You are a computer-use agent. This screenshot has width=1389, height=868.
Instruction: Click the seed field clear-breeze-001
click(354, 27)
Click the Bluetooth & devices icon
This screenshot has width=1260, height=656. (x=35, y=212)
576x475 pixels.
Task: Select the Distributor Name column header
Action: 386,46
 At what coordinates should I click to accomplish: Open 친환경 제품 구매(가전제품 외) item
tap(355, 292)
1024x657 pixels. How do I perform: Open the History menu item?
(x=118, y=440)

__________________________________________________

REQUIRED WORK:
Retype the material above from start to finish without any changes.

ANSWER TO THIS PROBLEM:
You are a computer-use agent. This screenshot has width=1389, height=868.
Instruction: Click the seed field clear-breeze-001
click(354, 27)
Click the Bluetooth & devices icon
This screenshot has width=1260, height=656. (x=35, y=212)
576x475 pixels.
Task: Select the Distributor Name column header
Action: 386,46
 At what coordinates should I click to accomplish: Open 친환경 제품 구매(가전제품 외) item
tap(355, 292)
1024x657 pixels. How do I perform: Open the History menu item?
(x=118, y=440)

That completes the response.